# [EXERCISE INSTRUCTIONS]
Transcribe the data below verbatim from the line with "usb support unter ms dos (69, 2290)" to the line with "Jan Montags ~ Stuff ~". Include both of those lines.

# [DATA FOR REVIEW]
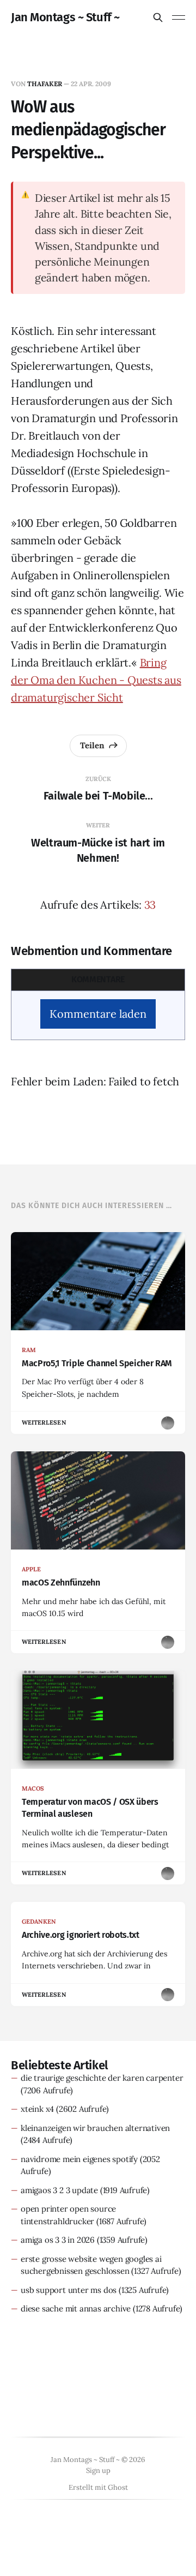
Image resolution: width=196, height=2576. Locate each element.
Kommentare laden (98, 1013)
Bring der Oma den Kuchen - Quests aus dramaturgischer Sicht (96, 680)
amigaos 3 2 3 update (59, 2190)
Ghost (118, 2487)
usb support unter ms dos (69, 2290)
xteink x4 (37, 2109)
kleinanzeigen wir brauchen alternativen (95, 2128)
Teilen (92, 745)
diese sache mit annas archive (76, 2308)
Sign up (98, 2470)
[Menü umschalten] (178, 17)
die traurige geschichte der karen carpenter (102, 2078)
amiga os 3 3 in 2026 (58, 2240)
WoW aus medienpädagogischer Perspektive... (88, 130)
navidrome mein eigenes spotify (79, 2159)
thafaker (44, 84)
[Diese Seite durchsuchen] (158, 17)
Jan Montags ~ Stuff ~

---

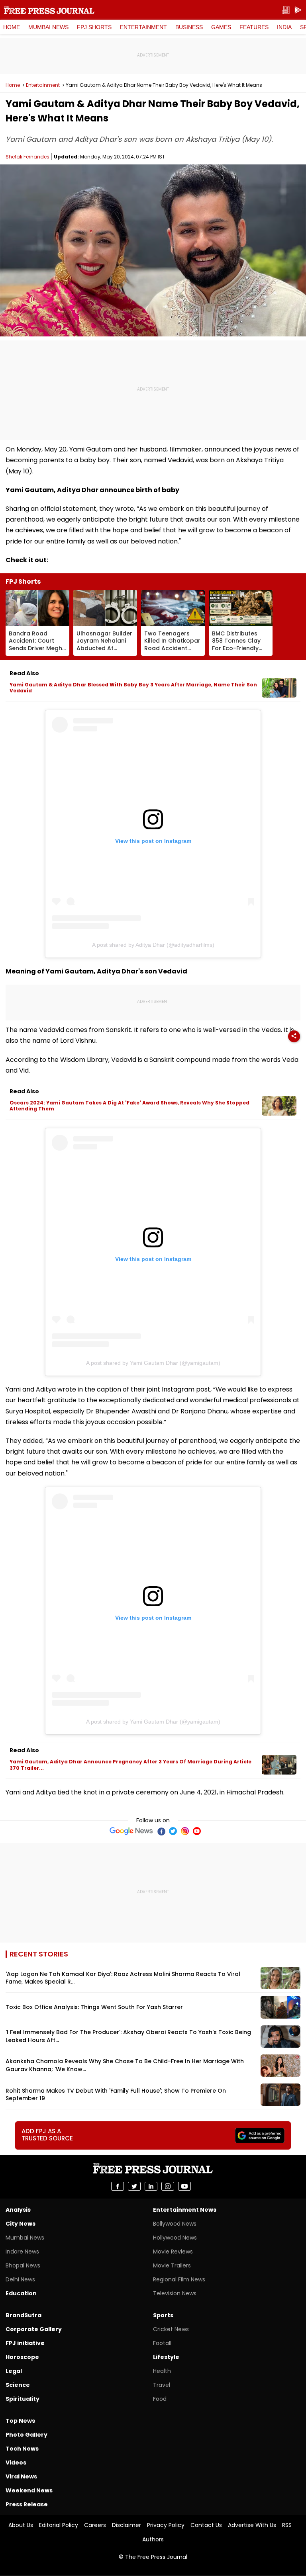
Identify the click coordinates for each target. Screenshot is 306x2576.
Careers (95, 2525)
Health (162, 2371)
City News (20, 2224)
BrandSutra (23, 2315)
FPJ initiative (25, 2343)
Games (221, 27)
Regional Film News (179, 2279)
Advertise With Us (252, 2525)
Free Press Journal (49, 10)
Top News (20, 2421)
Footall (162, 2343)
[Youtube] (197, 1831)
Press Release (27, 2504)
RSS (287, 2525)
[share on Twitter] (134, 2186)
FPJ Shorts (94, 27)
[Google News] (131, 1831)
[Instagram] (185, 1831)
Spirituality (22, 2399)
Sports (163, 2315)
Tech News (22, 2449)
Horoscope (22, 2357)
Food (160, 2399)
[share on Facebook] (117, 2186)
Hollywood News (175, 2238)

# [EXPECTED ANSWER]
usb support unter ms dos (69, 2290)
xteink x4 (37, 2109)
kleinanzeigen wir brauchen alternativen (95, 2128)
Teilen (92, 745)
diese sache mit annas archive (76, 2308)
Sign up (98, 2470)
[Menü umschalten] (178, 17)
die traurige geschichte der karen carpenter (102, 2078)
amiga os 3 3 in 2026 (58, 2240)
WoW aus medienpädagogischer Perspektive... (88, 130)
navidrome mein eigenes spotify (79, 2159)
thafaker (44, 84)
[Diese Seite durchsuchen] (158, 17)
Jan Montags ~ Stuff ~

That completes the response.